Now, if my friends are not around when I post a fic, I’ll toss it in the groups myself, and then go to the grocery store. Or take Trixie for a walk, or empty the dishwasher, or anything that keeps me from sitting by myself, obsessively reloading a screen. I know that when I get back, something will probably have happened.


So, those are the important parts of how a fic gets from my brain to your screen.

Report bookplayer · 595 views ·
Comments ( 7 )

And when bookplayer's next story features a discussion of the Condorcet Paradox as applied to direct democracy, you will know who to blame...

Always happy to give advice where I can on your stories, Book. Granted, most involve me telling you to add more violence and action, but it's the thought that counts gosh-darn it.

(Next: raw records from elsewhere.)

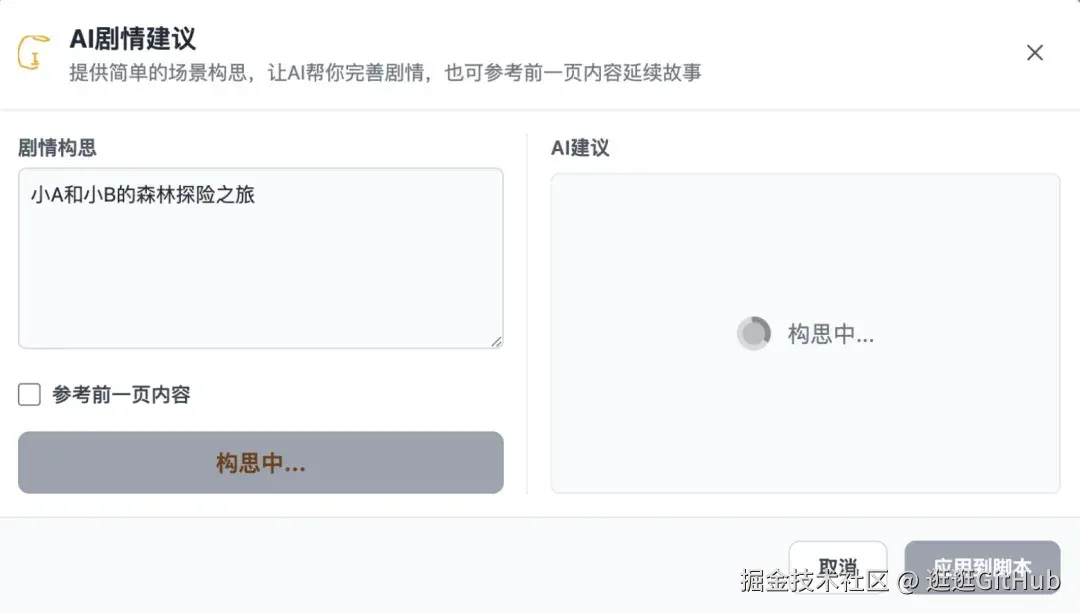The width and height of the screenshot is (1080, 613).
Task: Click the dialog title AI剧情建议
Action: pos(130,40)
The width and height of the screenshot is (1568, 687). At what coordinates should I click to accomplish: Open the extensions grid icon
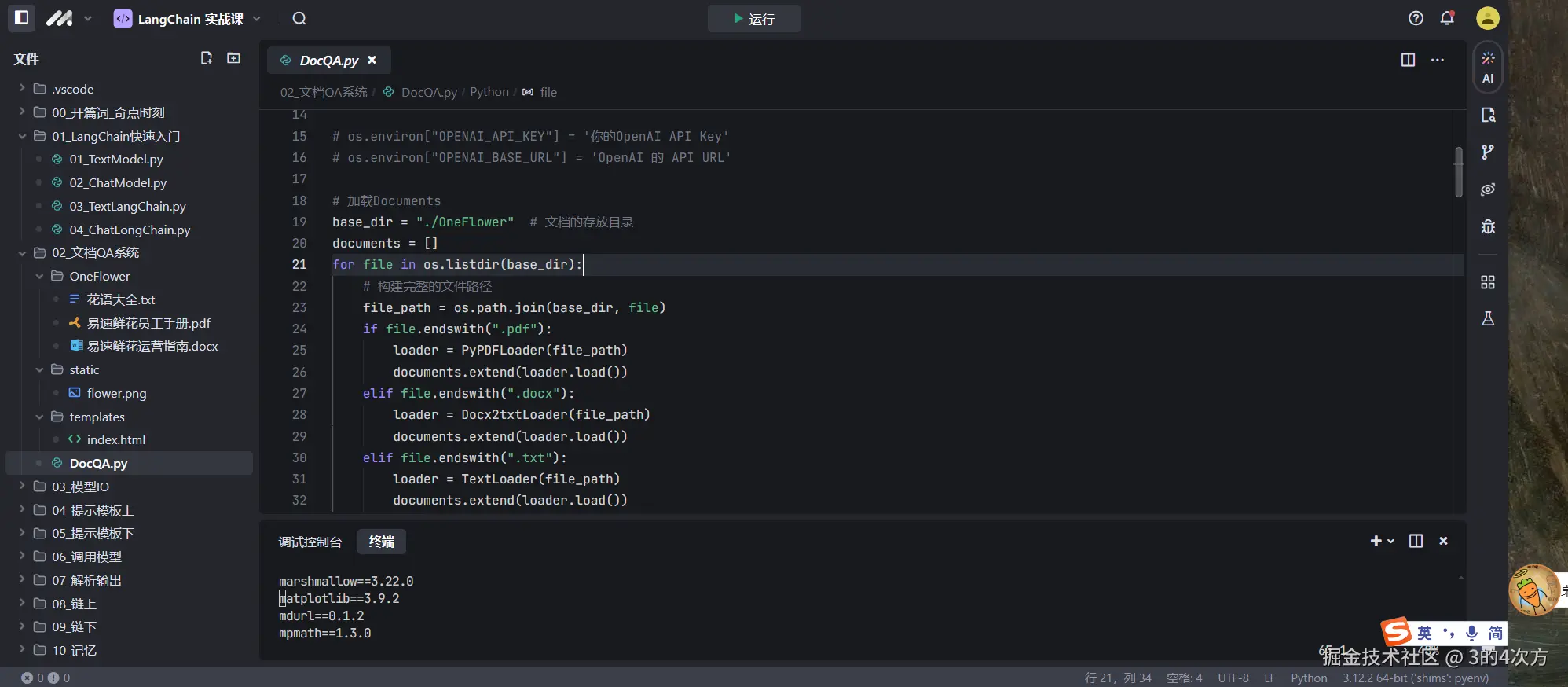(1487, 282)
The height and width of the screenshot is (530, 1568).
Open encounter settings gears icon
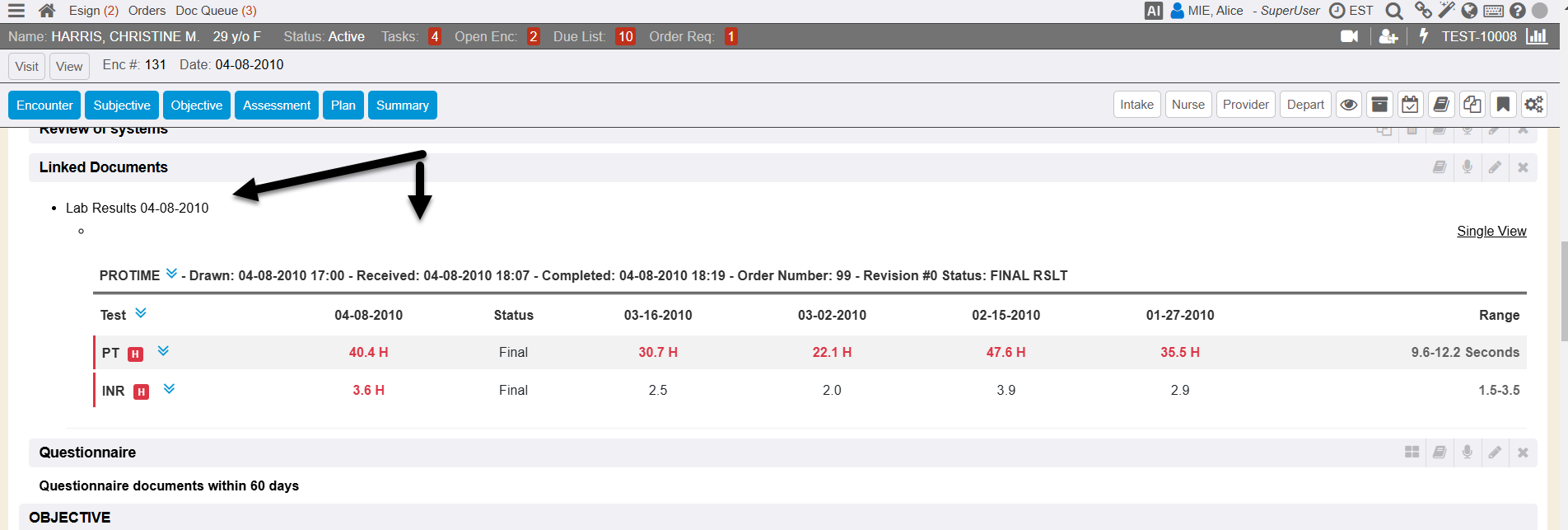tap(1533, 105)
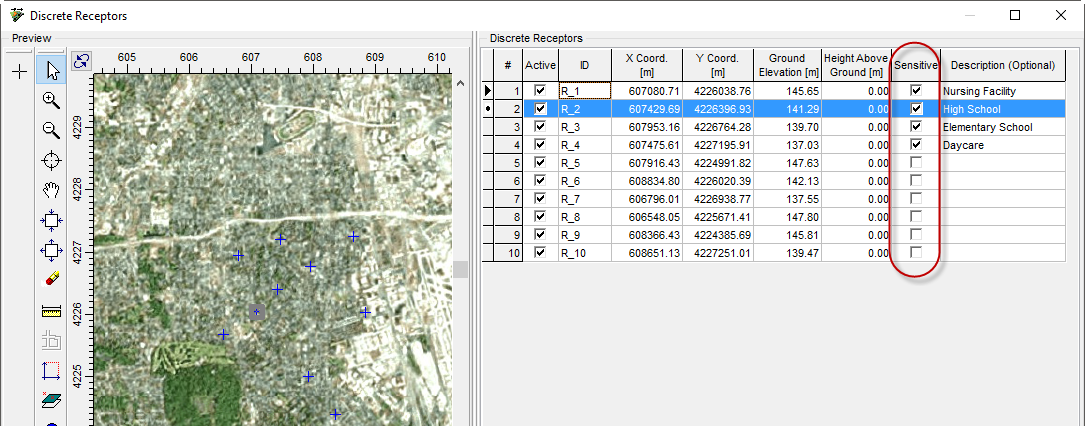Click the X Coord. column header
This screenshot has height=426, width=1085.
(x=647, y=65)
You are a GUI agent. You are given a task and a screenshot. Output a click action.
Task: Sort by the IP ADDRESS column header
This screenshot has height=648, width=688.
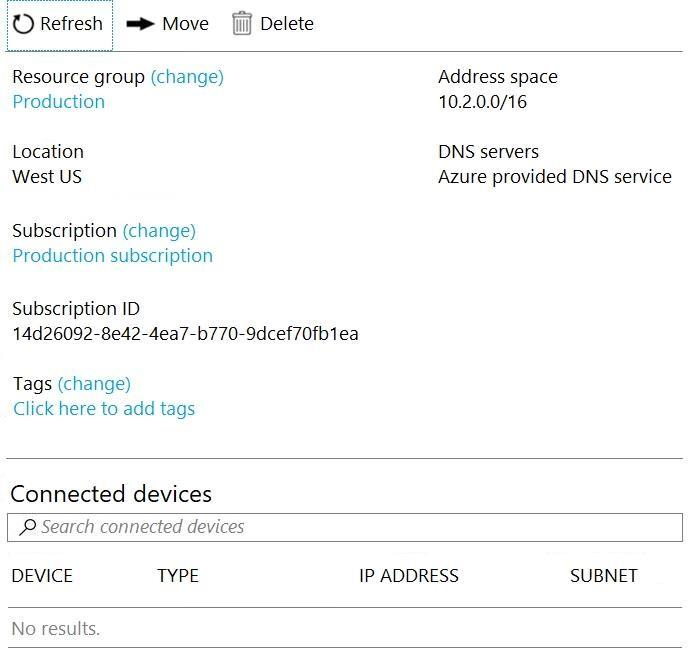click(408, 576)
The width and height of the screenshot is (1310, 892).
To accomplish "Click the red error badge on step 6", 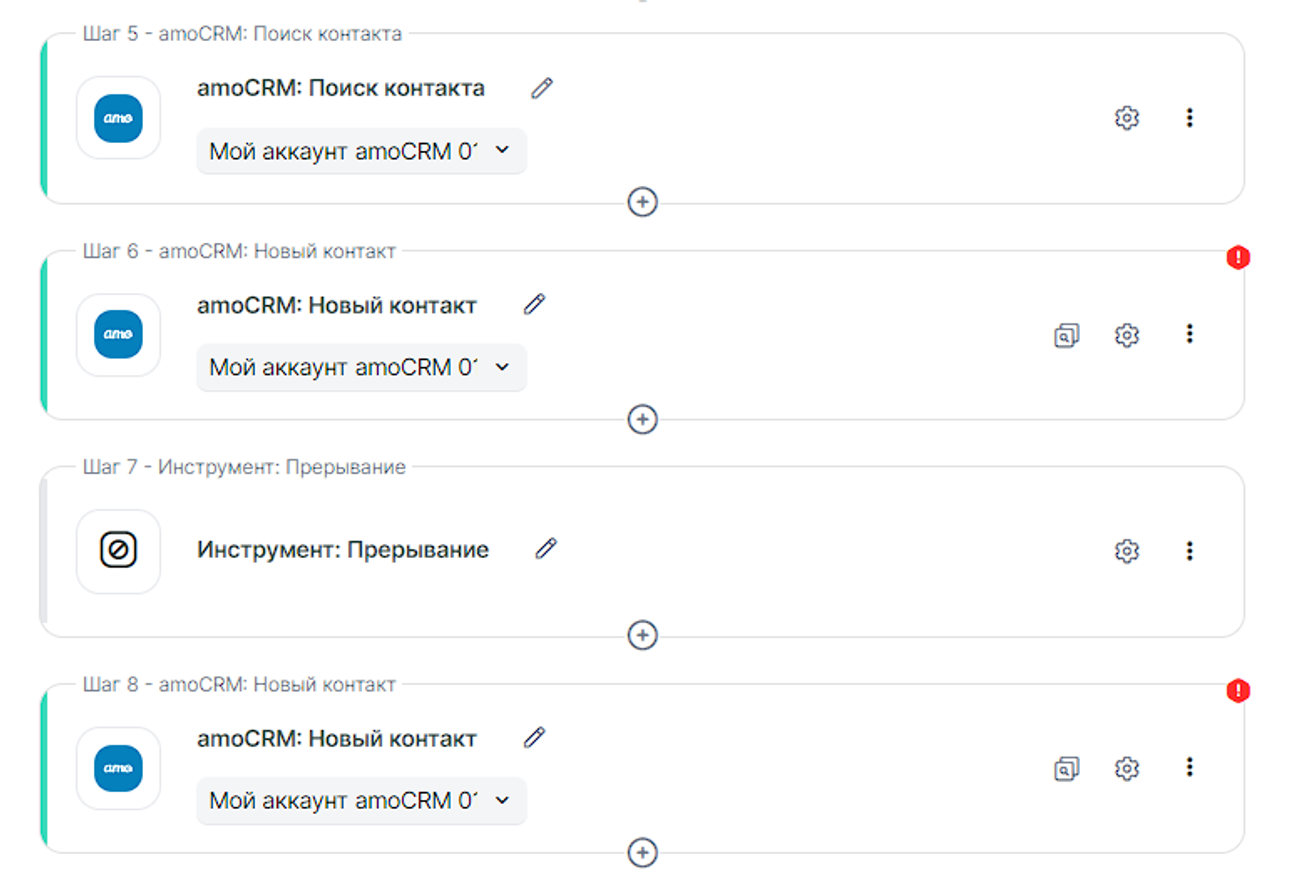I will click(x=1238, y=258).
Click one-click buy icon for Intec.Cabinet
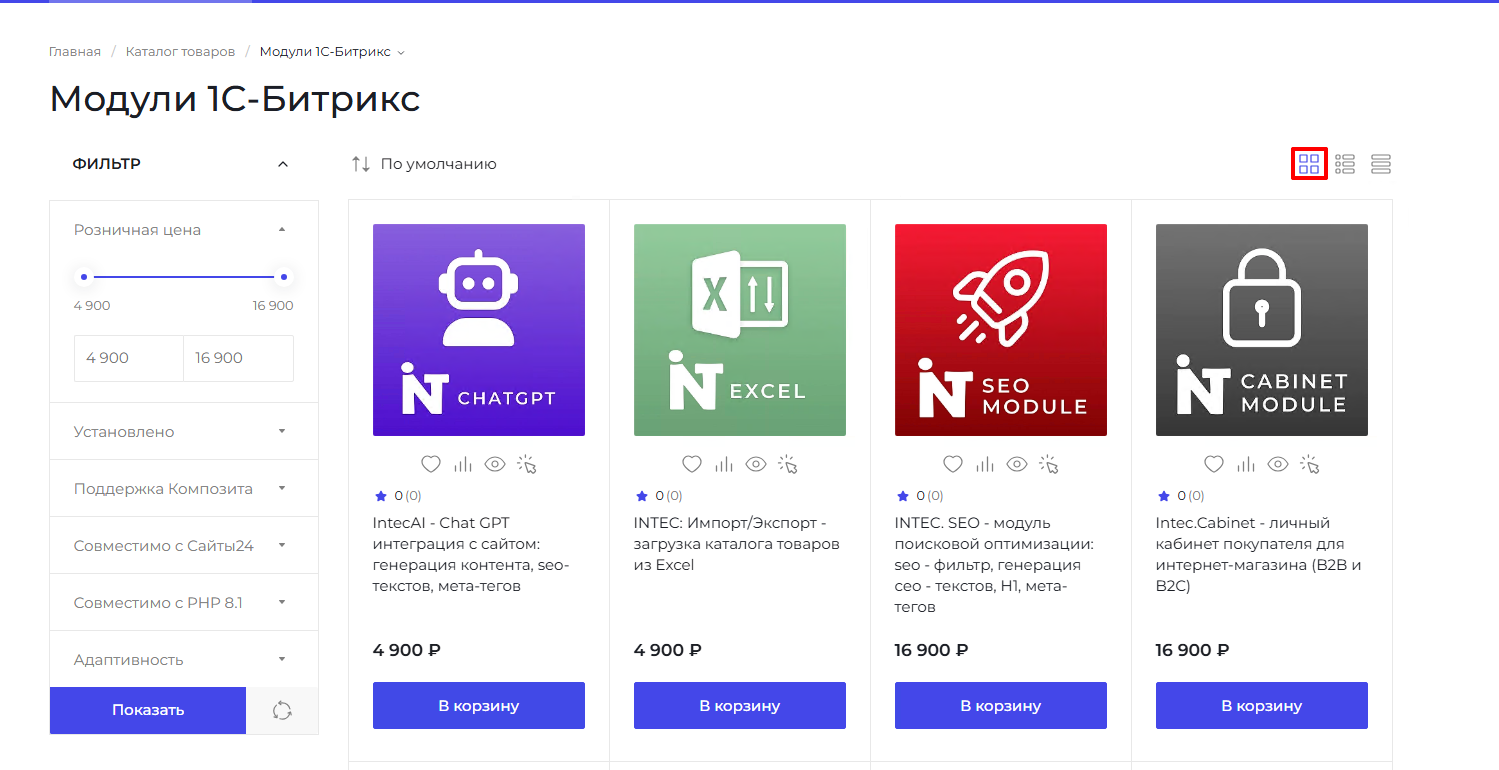The width and height of the screenshot is (1499, 770). pyautogui.click(x=1310, y=464)
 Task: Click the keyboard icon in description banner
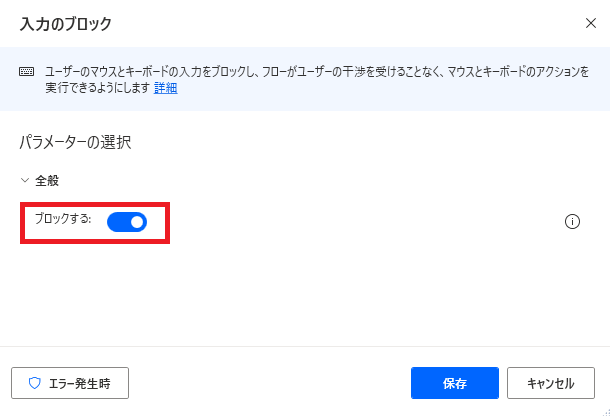[x=26, y=72]
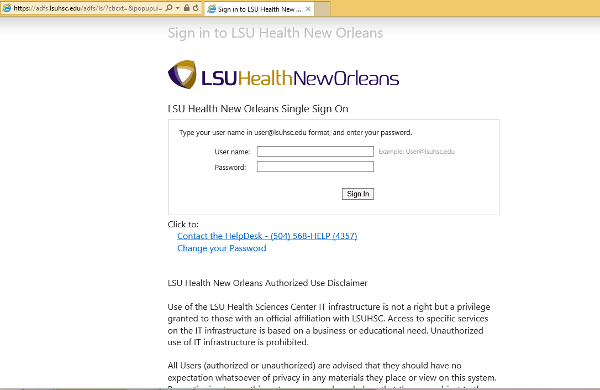This screenshot has width=600, height=390.
Task: Click the Internet Explorer icon in the address bar
Action: (7, 8)
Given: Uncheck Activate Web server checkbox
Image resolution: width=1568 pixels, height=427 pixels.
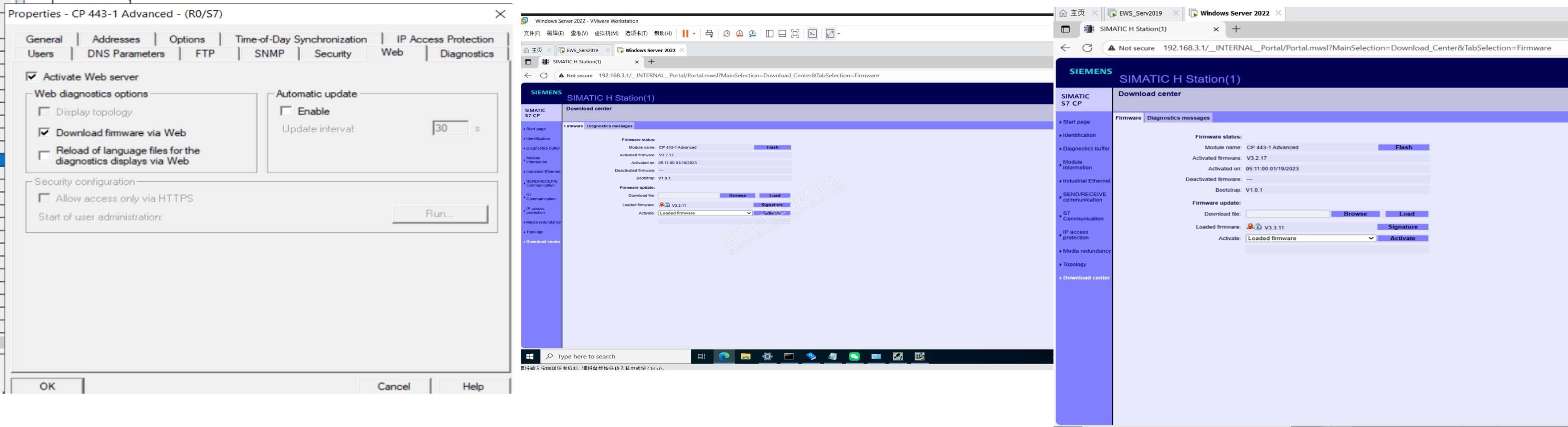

Tbh I 100% agree with you RE: editing privileges. Google Docs has such nice suggestions features, why would you let someone just change things? Also, they're human too, and could easily also make mistakes.

Happy to be of assistance in any fashion n_n

to make it clear that the final decisions on the fic are mine and I’ll never blame them for a suggestion I take or dismiss that bites me in the ass.

I appreciate this! But if you ever do take a suggestion of mine that bites you in the ass, tell me. ^.^ I want to know so I can get better as an editor/prereader. It's useful feedback. :)

You think you're a basket case? When I publish my first fic expect me to be an absolute balling wreck breathing through a paper bag. I might need a doctor in the room.

So, here's the most important question: how do I sign up for the support group for writers with this level of neuroses? Because you pretty much just described my process nearly verbatim.

That being said, there are some best practices in here (especially in regard to the editing process) that I'm definitely taking to heart.